Rewrite every one of the following rows as a numbered list, dropping any blank lines.

================================

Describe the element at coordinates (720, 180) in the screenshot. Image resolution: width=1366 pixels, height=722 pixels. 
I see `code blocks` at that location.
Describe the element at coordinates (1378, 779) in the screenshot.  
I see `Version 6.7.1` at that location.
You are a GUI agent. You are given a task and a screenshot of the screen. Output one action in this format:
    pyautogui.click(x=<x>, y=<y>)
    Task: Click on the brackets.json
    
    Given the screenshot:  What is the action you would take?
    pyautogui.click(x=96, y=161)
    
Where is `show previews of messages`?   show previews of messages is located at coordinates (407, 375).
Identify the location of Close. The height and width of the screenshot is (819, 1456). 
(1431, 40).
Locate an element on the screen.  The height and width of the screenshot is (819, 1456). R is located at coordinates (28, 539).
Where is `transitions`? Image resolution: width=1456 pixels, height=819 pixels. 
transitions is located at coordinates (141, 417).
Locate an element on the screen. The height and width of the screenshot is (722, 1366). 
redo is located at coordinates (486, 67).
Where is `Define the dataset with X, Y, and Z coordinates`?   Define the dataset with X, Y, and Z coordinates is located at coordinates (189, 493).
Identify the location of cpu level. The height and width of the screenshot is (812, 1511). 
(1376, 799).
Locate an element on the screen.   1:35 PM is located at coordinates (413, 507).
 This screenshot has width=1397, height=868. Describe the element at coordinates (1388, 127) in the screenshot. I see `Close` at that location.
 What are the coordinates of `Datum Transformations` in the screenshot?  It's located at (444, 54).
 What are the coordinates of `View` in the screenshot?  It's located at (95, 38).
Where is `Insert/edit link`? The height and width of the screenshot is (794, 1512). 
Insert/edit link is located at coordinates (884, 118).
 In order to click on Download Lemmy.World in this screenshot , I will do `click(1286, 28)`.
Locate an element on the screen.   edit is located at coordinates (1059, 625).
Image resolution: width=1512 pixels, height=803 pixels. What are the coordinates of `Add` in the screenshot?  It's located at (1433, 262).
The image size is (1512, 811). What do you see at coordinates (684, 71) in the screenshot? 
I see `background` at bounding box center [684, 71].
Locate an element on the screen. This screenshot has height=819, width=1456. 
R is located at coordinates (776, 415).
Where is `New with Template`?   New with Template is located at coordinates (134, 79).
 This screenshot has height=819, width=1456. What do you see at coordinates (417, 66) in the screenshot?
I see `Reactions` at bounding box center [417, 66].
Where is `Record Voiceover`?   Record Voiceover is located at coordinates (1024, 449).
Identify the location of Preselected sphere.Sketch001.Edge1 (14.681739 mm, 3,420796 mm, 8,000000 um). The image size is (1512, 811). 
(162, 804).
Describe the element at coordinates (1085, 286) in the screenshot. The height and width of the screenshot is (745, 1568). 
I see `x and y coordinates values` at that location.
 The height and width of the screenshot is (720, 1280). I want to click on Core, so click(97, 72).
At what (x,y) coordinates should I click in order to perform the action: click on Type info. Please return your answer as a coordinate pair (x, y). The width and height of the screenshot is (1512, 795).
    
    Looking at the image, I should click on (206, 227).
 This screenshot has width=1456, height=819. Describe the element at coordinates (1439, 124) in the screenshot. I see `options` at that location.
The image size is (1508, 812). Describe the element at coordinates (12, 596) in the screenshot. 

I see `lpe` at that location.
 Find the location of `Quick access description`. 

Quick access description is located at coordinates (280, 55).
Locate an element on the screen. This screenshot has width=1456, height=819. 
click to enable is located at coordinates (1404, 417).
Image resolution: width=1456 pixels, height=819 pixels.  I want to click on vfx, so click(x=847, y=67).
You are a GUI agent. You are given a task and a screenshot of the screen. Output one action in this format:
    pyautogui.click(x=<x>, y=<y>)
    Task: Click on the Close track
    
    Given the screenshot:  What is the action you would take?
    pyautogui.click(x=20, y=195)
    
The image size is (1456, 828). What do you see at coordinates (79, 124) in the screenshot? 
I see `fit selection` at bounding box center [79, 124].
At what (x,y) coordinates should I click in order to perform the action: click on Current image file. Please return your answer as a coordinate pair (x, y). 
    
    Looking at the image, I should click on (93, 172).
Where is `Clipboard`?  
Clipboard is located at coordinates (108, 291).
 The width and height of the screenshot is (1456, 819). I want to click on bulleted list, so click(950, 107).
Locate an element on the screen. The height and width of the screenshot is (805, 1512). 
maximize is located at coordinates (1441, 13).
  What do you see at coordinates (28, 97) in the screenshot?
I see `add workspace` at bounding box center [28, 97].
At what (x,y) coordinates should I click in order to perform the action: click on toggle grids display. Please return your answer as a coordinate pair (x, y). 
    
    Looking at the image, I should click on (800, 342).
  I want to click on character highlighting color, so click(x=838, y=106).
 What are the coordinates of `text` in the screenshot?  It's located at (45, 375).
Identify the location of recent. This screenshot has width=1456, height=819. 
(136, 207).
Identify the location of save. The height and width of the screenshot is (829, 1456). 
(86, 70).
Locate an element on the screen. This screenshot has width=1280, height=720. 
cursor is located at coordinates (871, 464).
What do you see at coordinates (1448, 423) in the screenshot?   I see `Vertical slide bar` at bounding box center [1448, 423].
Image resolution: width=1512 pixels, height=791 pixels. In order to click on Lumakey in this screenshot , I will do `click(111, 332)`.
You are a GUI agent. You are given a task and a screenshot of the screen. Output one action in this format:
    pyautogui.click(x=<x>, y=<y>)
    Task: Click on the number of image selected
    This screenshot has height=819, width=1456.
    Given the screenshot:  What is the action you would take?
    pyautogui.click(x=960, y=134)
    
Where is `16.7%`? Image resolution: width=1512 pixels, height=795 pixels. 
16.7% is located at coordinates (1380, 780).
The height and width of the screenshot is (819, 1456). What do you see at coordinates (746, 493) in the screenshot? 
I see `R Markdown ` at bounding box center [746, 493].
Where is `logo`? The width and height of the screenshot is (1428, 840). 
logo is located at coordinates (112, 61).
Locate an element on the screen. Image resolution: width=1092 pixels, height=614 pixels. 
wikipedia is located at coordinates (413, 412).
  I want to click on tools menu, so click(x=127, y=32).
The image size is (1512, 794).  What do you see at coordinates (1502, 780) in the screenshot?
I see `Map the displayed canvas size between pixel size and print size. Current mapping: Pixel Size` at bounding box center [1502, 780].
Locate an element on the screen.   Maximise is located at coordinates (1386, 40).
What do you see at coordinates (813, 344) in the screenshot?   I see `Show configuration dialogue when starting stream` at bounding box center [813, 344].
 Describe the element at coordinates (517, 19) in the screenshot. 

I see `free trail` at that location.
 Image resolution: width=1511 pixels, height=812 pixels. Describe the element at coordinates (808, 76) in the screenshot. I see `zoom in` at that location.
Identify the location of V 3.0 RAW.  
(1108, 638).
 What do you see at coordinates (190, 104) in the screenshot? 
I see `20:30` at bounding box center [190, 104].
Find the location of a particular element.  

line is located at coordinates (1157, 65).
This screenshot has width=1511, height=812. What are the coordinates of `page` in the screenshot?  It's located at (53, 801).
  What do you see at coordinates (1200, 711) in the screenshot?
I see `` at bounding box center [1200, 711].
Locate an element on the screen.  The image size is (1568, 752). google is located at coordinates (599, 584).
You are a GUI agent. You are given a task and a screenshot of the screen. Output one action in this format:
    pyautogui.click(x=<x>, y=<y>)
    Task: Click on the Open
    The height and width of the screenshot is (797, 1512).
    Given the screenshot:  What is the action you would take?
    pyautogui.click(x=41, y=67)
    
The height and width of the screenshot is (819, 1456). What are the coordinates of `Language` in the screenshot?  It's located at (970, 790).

================================

Result of this exercise:
1. Describe the element at coordinates (720, 180) in the screenshot. Image resolution: width=1366 pixels, height=722 pixels. 
2. I see `code blocks` at that location.
3. Describe the element at coordinates (1378, 779) in the screenshot.  
4. I see `Version 6.7.1` at that location.
5. You are a GUI agent. You are given a task and a screenshot of the screen. Output one action in this format:
6.     pyautogui.click(x=<x>, y=<y>)
7.     Task: Click on the brackets.json
8.     Given the screenshot:  What is the action you would take?
9.     pyautogui.click(x=96, y=161)
10. Where is `show previews of messages`?   show previews of messages is located at coordinates (407, 375).
11. Identify the location of Close. The height and width of the screenshot is (819, 1456). 
12. (1431, 40).
13. Locate an element on the screen.  The height and width of the screenshot is (819, 1456). R is located at coordinates (28, 539).
14. Where is `transitions`? Image resolution: width=1456 pixels, height=819 pixels. 
15. transitions is located at coordinates (141, 417).
16. Locate an element on the screen. The height and width of the screenshot is (722, 1366). 
17. redo is located at coordinates (486, 67).
18. Where is `Define the dataset with X, Y, and Z coordinates`?   Define the dataset with X, Y, and Z coordinates is located at coordinates (189, 493).
19. Identify the location of cpu level. The height and width of the screenshot is (812, 1511). 
20. (1376, 799).
21. Locate an element on the screen.   1:35 PM is located at coordinates (413, 507).
22.  This screenshot has width=1397, height=868. Describe the element at coordinates (1388, 127) in the screenshot. I see `Close` at that location.
23.  What are the coordinates of `Datum Transformations` in the screenshot?  It's located at (444, 54).
24.  What are the coordinates of `View` in the screenshot?  It's located at (95, 38).
25. Where is `Insert/edit link`? The height and width of the screenshot is (794, 1512). 
26. Insert/edit link is located at coordinates (884, 118).
27.  In order to click on Download Lemmy.World in this screenshot , I will do `click(1286, 28)`.
28. Locate an element on the screen.   edit is located at coordinates (1059, 625).
29. Image resolution: width=1512 pixels, height=803 pixels. What are the coordinates of `Add` in the screenshot?  It's located at (1433, 262).
30. The image size is (1512, 811). What do you see at coordinates (684, 71) in the screenshot? 
31. I see `background` at bounding box center [684, 71].
32. Locate an element on the screen. This screenshot has height=819, width=1456. 
33. R is located at coordinates (776, 415).
34. Where is `New with Template`?   New with Template is located at coordinates (134, 79).
35.  This screenshot has height=819, width=1456. What do you see at coordinates (417, 66) in the screenshot?
36. I see `Reactions` at bounding box center [417, 66].
37. Where is `Record Voiceover`?   Record Voiceover is located at coordinates (1024, 449).
38. Identify the location of Preselected sphere.Sketch001.Edge1 (14.681739 mm, 3,420796 mm, 8,000000 um). The image size is (1512, 811). 
39. (162, 804).
40. Describe the element at coordinates (1085, 286) in the screenshot. The height and width of the screenshot is (745, 1568). 
41. I see `x and y coordinates values` at that location.
42.  The height and width of the screenshot is (720, 1280). I want to click on Core, so click(97, 72).
43. At what (x,y) coordinates should I click in order to perform the action: click on Type info. Please return your answer as a coordinate pair (x, y). The width and height of the screenshot is (1512, 795).
44.     Looking at the image, I should click on (206, 227).
45.  This screenshot has width=1456, height=819. Describe the element at coordinates (1439, 124) in the screenshot. I see `options` at that location.
46. The image size is (1508, 812). Describe the element at coordinates (12, 596) in the screenshot. 
47. I see `lpe` at that location.
48.  Find the location of `Quick access description`. 
49. Quick access description is located at coordinates (280, 55).
50. Locate an element on the screen. This screenshot has width=1456, height=819. 
51. click to enable is located at coordinates (1404, 417).
52. Image resolution: width=1456 pixels, height=819 pixels.  I want to click on vfx, so click(x=847, y=67).
53. You are a GUI agent. You are given a task and a screenshot of the screen. Output one action in this format:
54.     pyautogui.click(x=<x>, y=<y>)
55.     Task: Click on the Close track
56.     Given the screenshot:  What is the action you would take?
57.     pyautogui.click(x=20, y=195)
58. The image size is (1456, 828). What do you see at coordinates (79, 124) in the screenshot? 
59. I see `fit selection` at bounding box center [79, 124].
60. At what (x,y) coordinates should I click in order to perform the action: click on Current image file. Please return your answer as a coordinate pair (x, y). 
61.     Looking at the image, I should click on (93, 172).
62. Where is `Clipboard`?  
63. Clipboard is located at coordinates (108, 291).
64.  The width and height of the screenshot is (1456, 819). I want to click on bulleted list, so click(950, 107).
65. Locate an element on the screen. The height and width of the screenshot is (805, 1512). 
66. maximize is located at coordinates (1441, 13).
67.   What do you see at coordinates (28, 97) in the screenshot?
68. I see `add workspace` at bounding box center [28, 97].
69. At what (x,y) coordinates should I click in order to perform the action: click on toggle grids display. Please return your answer as a coordinate pair (x, y). 
70.     Looking at the image, I should click on (800, 342).
71.   I want to click on character highlighting color, so click(x=838, y=106).
72.  What are the coordinates of `text` in the screenshot?  It's located at (45, 375).
73. Identify the location of recent. This screenshot has width=1456, height=819. 
74. (136, 207).
75. Identify the location of save. The height and width of the screenshot is (829, 1456). 
76. (86, 70).
77. Locate an element on the screen. This screenshot has width=1280, height=720. 
78. cursor is located at coordinates (871, 464).
79. What do you see at coordinates (1448, 423) in the screenshot?   I see `Vertical slide bar` at bounding box center [1448, 423].
80. Image resolution: width=1512 pixels, height=791 pixels. In order to click on Lumakey in this screenshot , I will do `click(111, 332)`.
81. You are a GUI agent. You are given a task and a screenshot of the screen. Output one action in this format:
82.     pyautogui.click(x=<x>, y=<y>)
83.     Task: Click on the number of image selected
84.     This screenshot has height=819, width=1456.
85.     Given the screenshot:  What is the action you would take?
86.     pyautogui.click(x=960, y=134)
87. Where is `16.7%`? Image resolution: width=1512 pixels, height=795 pixels. 
88. 16.7% is located at coordinates (1380, 780).
89. The height and width of the screenshot is (819, 1456). What do you see at coordinates (746, 493) in the screenshot? 
90. I see `R Markdown ` at bounding box center [746, 493].
91. Where is `logo`? The width and height of the screenshot is (1428, 840). 
92. logo is located at coordinates (112, 61).
93. Locate an element on the screen. Image resolution: width=1092 pixels, height=614 pixels. 
94. wikipedia is located at coordinates (413, 412).
95.   I want to click on tools menu, so click(x=127, y=32).
96. The image size is (1512, 794).  What do you see at coordinates (1502, 780) in the screenshot?
97. I see `Map the displayed canvas size between pixel size and print size. Current mapping: Pixel Size` at bounding box center [1502, 780].
98. Locate an element on the screen.   Maximise is located at coordinates (1386, 40).
99. What do you see at coordinates (813, 344) in the screenshot?   I see `Show configuration dialogue when starting stream` at bounding box center [813, 344].
100.  Describe the element at coordinates (517, 19) in the screenshot. 
101. I see `free trail` at that location.
102.  Image resolution: width=1511 pixels, height=812 pixels. Describe the element at coordinates (808, 76) in the screenshot. I see `zoom in` at that location.
103. Identify the location of V 3.0 RAW.  
104. (1108, 638).
105.  What do you see at coordinates (190, 104) in the screenshot? 
106. I see `20:30` at bounding box center [190, 104].
107. Find the location of a particular element.  
108. line is located at coordinates (1157, 65).
109. This screenshot has width=1511, height=812. What are the coordinates of `page` in the screenshot?  It's located at (53, 801).
110.   What do you see at coordinates (1200, 711) in the screenshot?
111. I see `` at bounding box center [1200, 711].
112. Locate an element on the screen.  The image size is (1568, 752). google is located at coordinates (599, 584).
113. You are a GUI agent. You are given a task and a screenshot of the screen. Output one action in this format:
114.     pyautogui.click(x=<x>, y=<y>)
115.     Task: Click on the Open
116.     The height and width of the screenshot is (797, 1512).
117.     Given the screenshot:  What is the action you would take?
118.     pyautogui.click(x=41, y=67)
119. The height and width of the screenshot is (819, 1456). What are the coordinates of `Language` in the screenshot?  It's located at (970, 790).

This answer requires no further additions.